- [Task requirements] Rewrite every line of the records below, requests included, and rescale each coordinate in the answers by multiplying it by 2.1 and rounding to the nearest whole number, with halves rounded up. Leave the numbers in the requests unchanged, and omit the pictures from your answer.

···

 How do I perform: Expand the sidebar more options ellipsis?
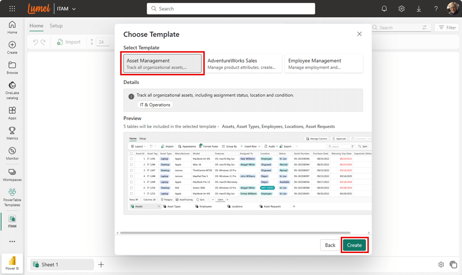click(x=12, y=242)
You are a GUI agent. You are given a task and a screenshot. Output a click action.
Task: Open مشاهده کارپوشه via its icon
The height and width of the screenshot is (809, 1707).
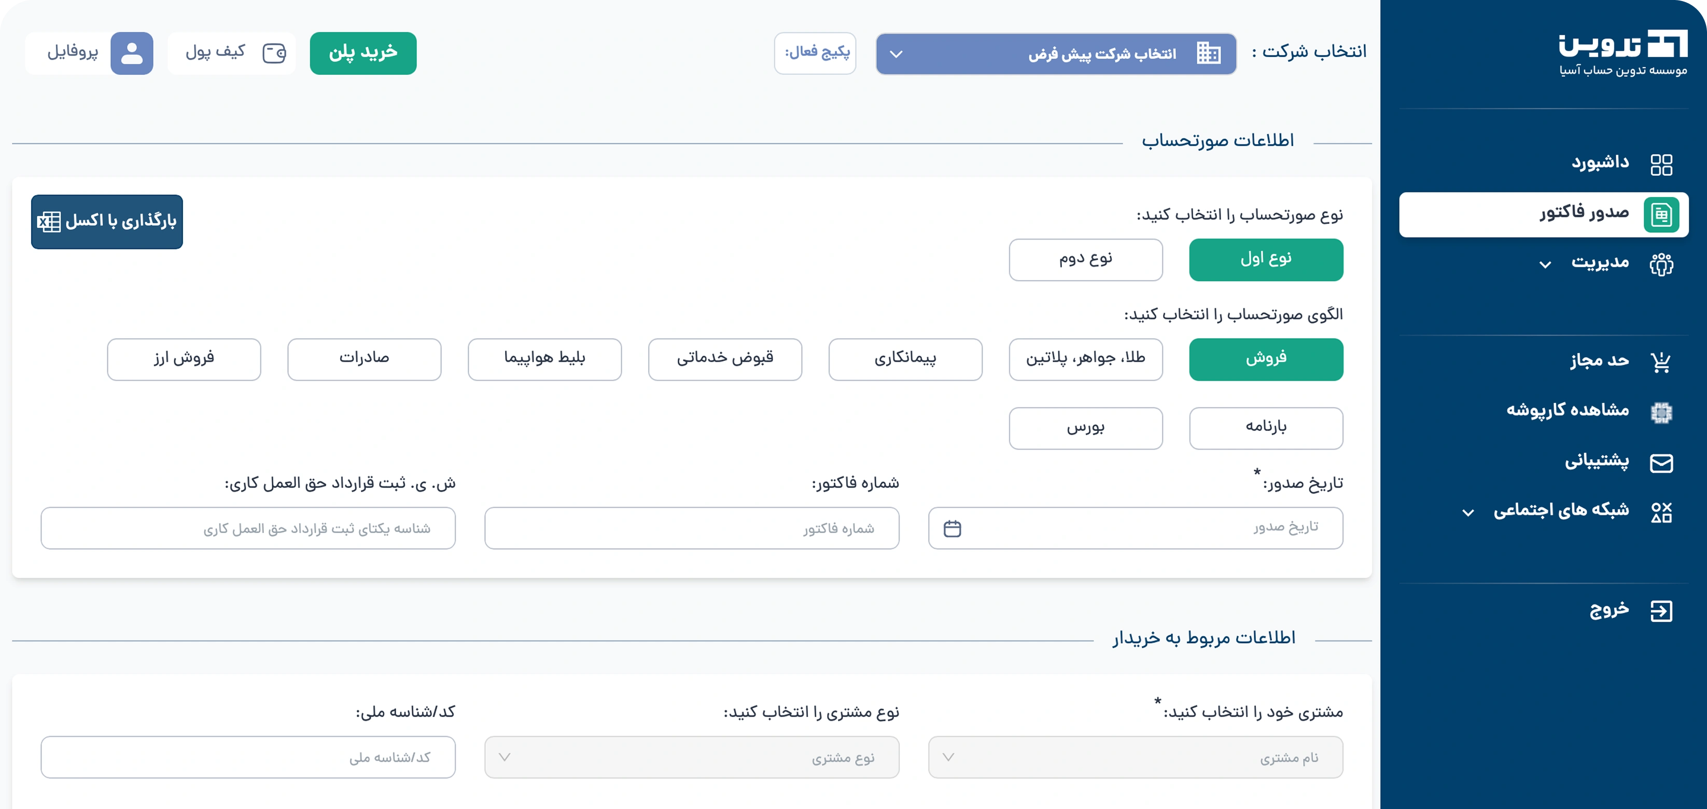pyautogui.click(x=1661, y=412)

···

- [Completed exercise]
 How do I perform: Expand the sidebar more options ellipsis?
click(x=25, y=508)
You are a GUI agent. You are given a task and a screenshot. Output a click action.
Task: Open مشاهده کارپوشه via its icon
The height and width of the screenshot is (809, 1707).
pyautogui.click(x=3488, y=865)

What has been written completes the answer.